Entries from a dataset:
━━━━━━━━

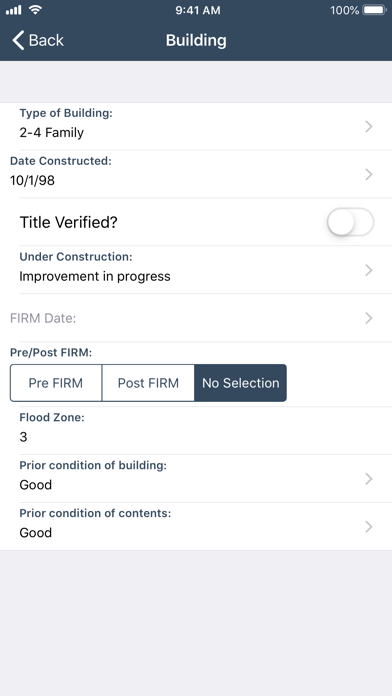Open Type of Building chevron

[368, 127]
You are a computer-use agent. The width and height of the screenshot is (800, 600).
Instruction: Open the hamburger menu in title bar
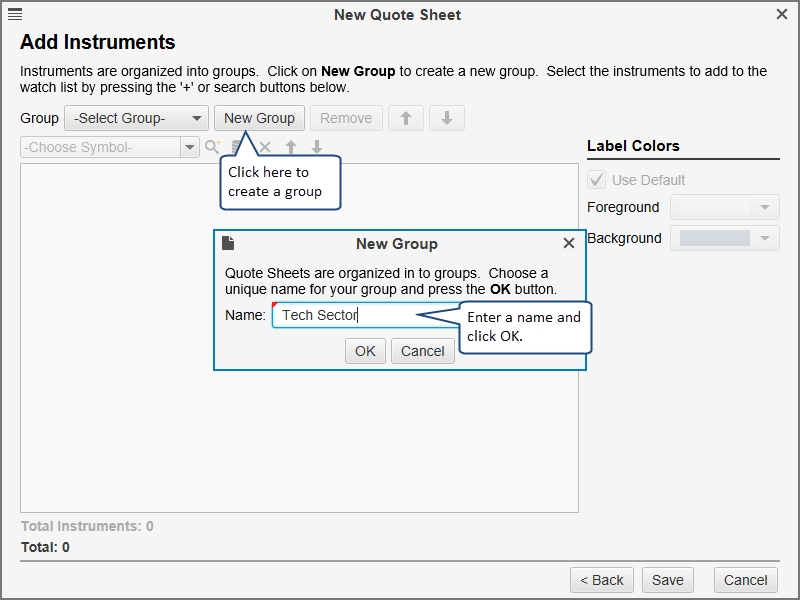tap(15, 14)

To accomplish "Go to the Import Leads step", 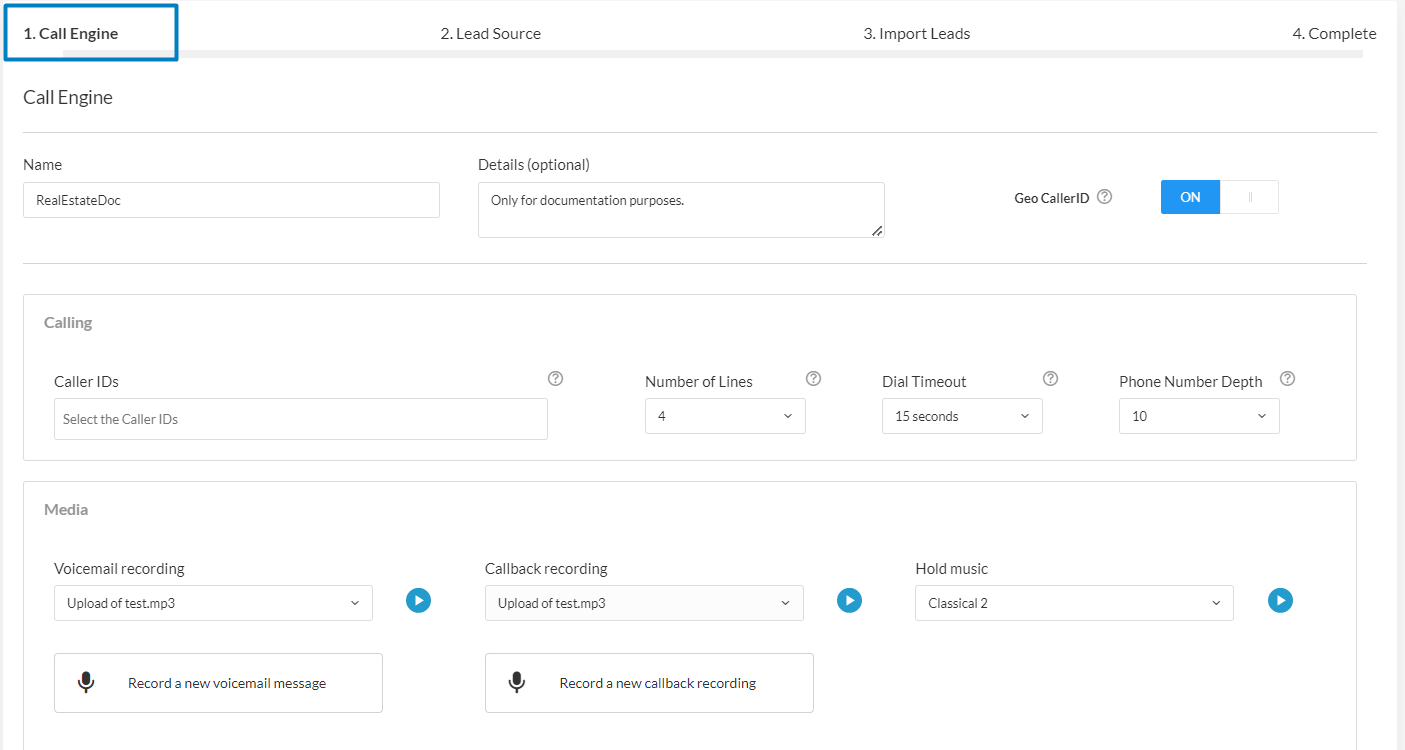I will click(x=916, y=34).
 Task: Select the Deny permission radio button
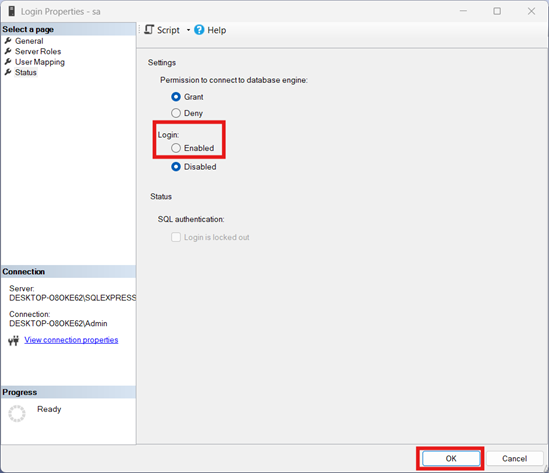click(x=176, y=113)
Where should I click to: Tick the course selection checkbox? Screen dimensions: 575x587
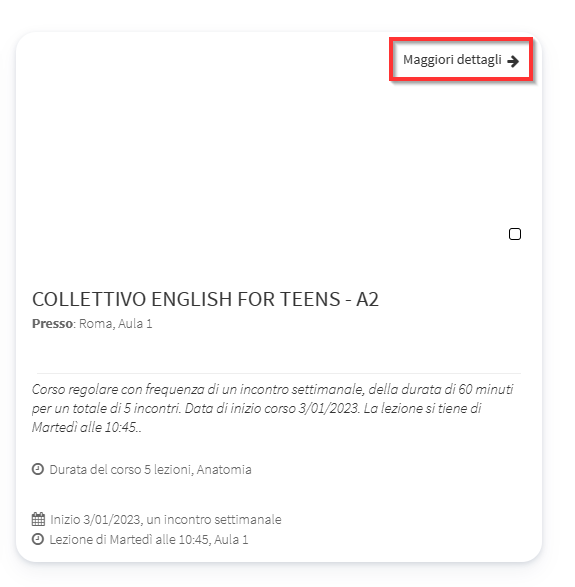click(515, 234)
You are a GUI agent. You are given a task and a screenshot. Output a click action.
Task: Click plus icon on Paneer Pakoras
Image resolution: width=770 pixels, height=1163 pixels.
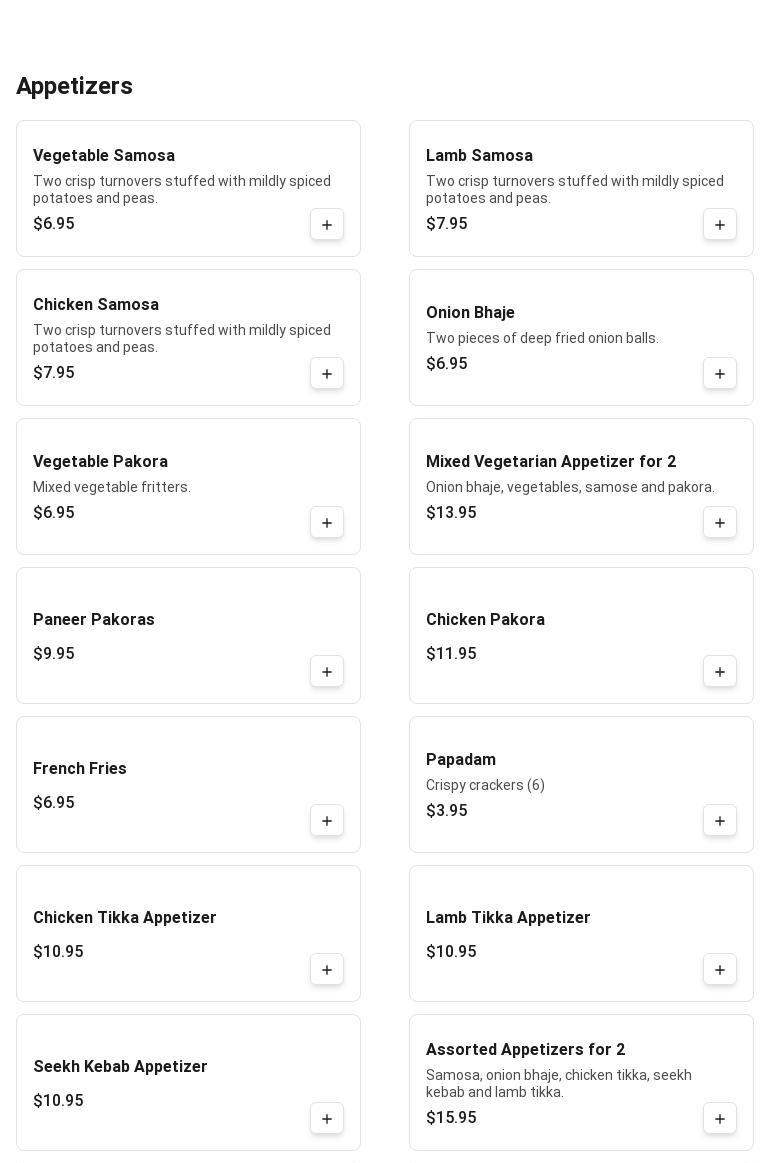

━━━━━━━━

> **WRITTEN TASK**
Copy out the entries above, word for word, from the line containing "Where should I" through the end of the entries. Leave the pictures out of your answer.

> **EXERCISE ANSWER**
Where should I click to: Tick the course selection checkbox? Screen dimensions: 575x587
click(515, 234)
You are a GUI agent. You are given a task and a screenshot. Output a click action.
Task: Click plus icon on Paneer Pakoras
Image resolution: width=770 pixels, height=1163 pixels.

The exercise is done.